YOUR TASK
Each record below is to be copied word for word, with pictures removed.

[Stored data entries]
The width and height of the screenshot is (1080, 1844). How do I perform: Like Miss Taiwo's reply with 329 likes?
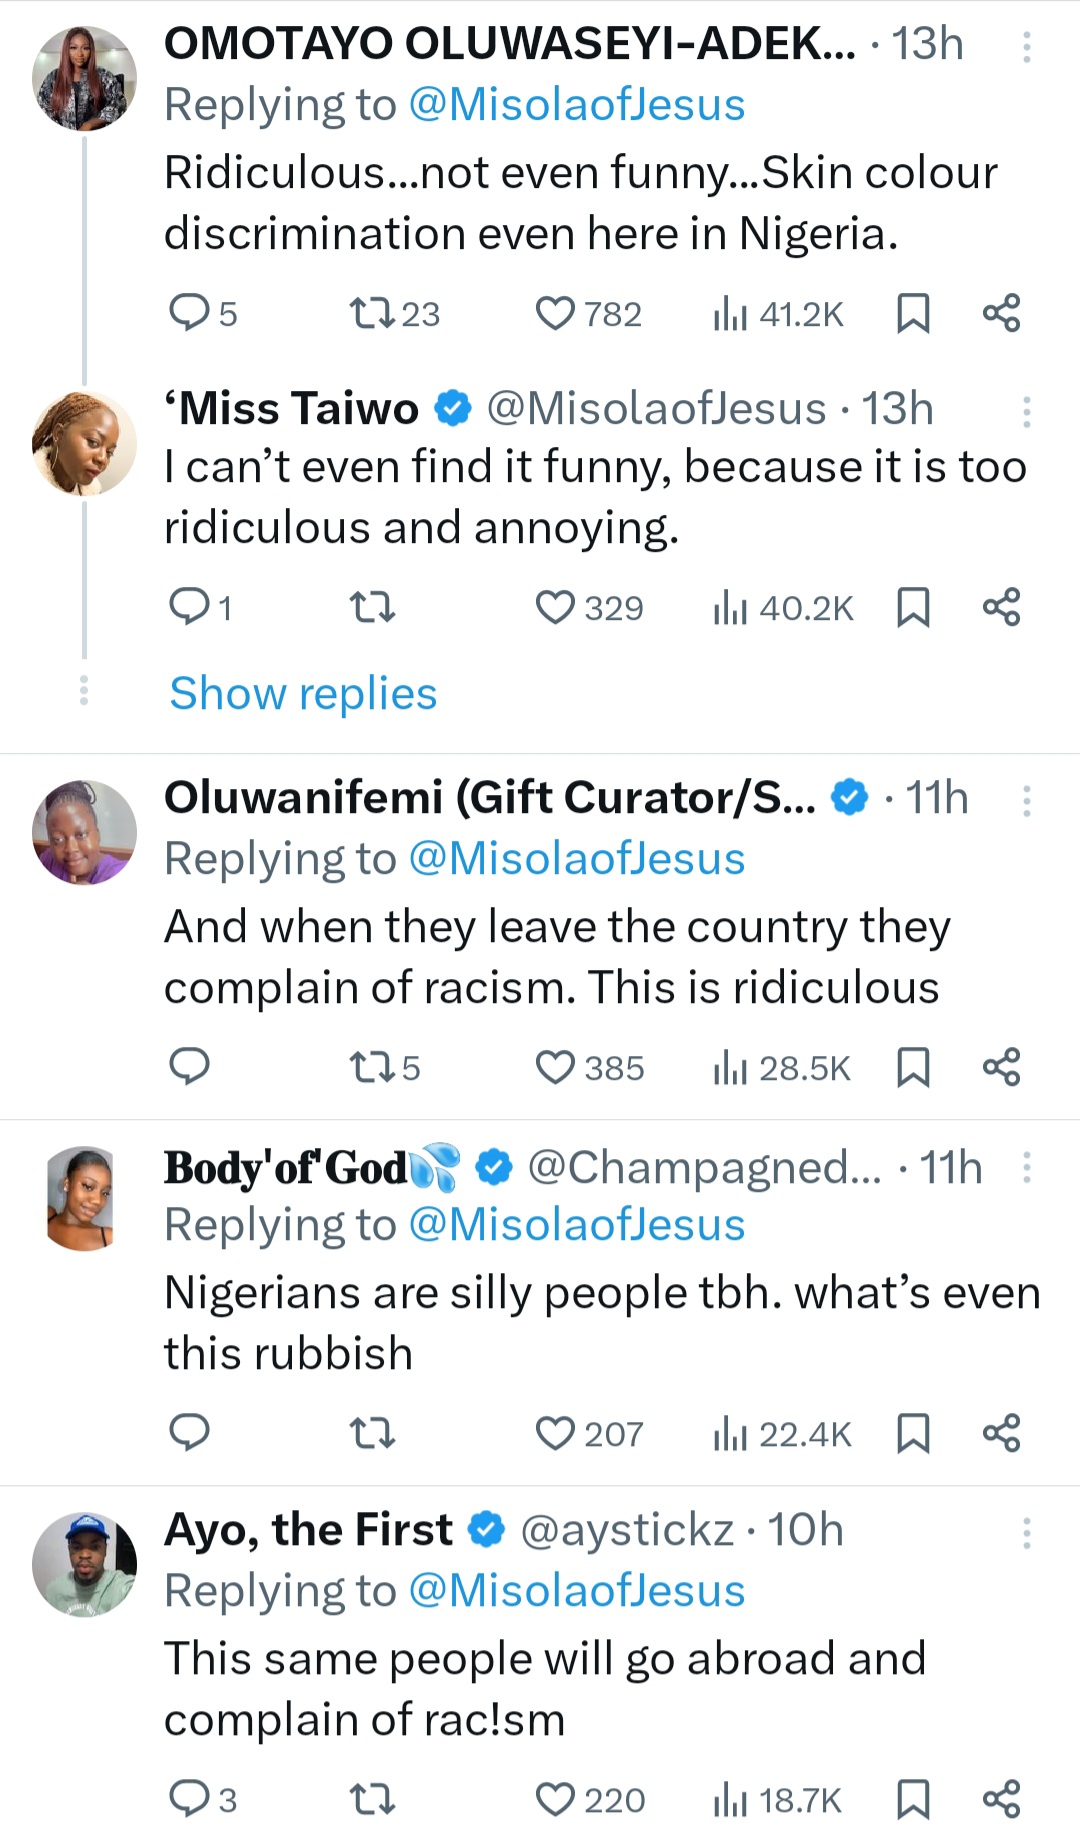tap(556, 608)
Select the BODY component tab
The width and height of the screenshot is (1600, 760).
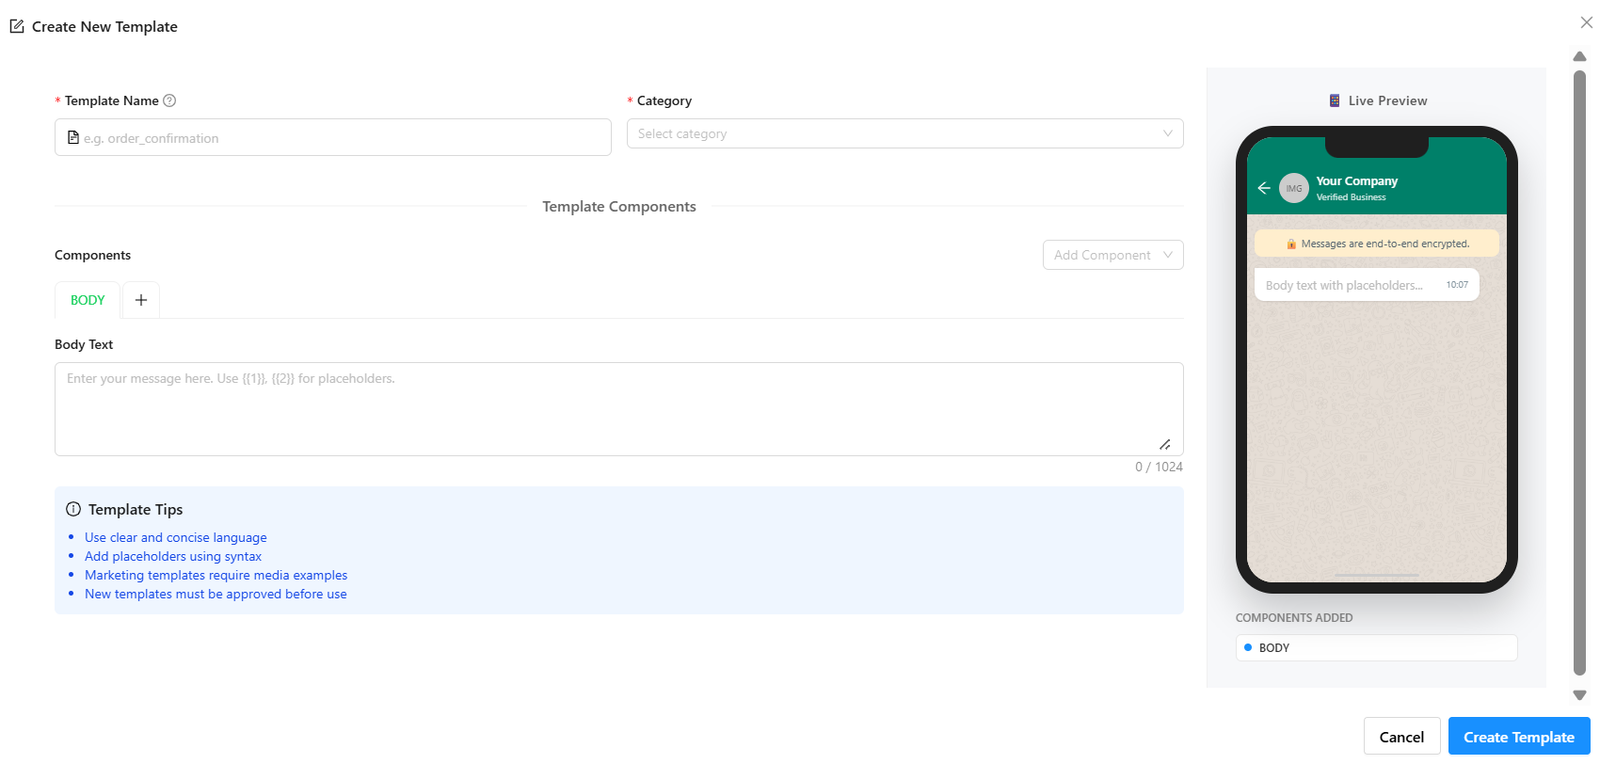pos(87,300)
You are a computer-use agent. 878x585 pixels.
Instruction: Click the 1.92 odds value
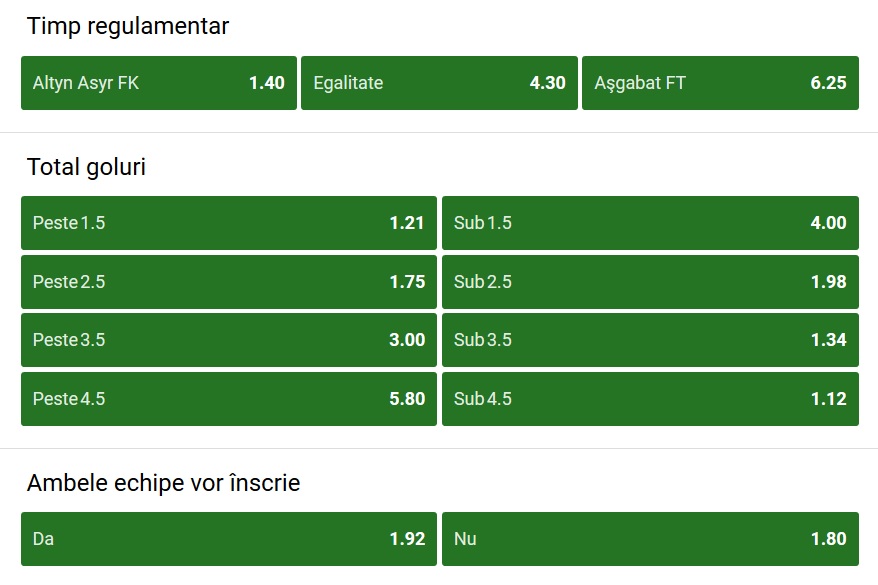(407, 539)
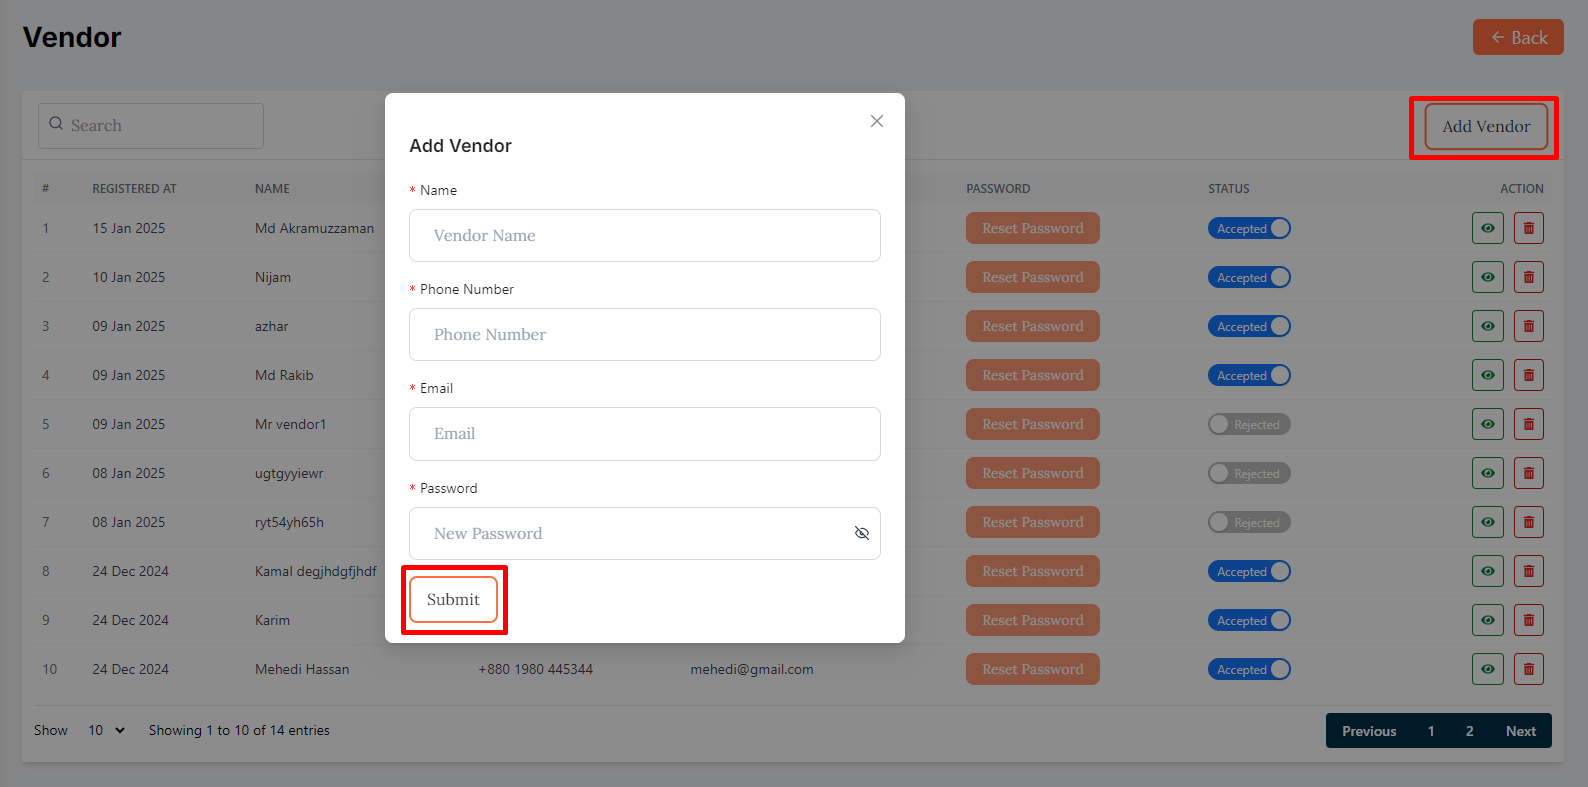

EXPECTED ANSWER
The width and height of the screenshot is (1080, 1844). How do I perform: Like Miss Taiwo's reply with 329 likes?
tap(556, 608)
Select the BODY component tab
The width and height of the screenshot is (1600, 760).
pos(87,300)
You are a computer-use agent. 878x585 pixels.
Instruction: Click the 1.92 odds value
(407, 539)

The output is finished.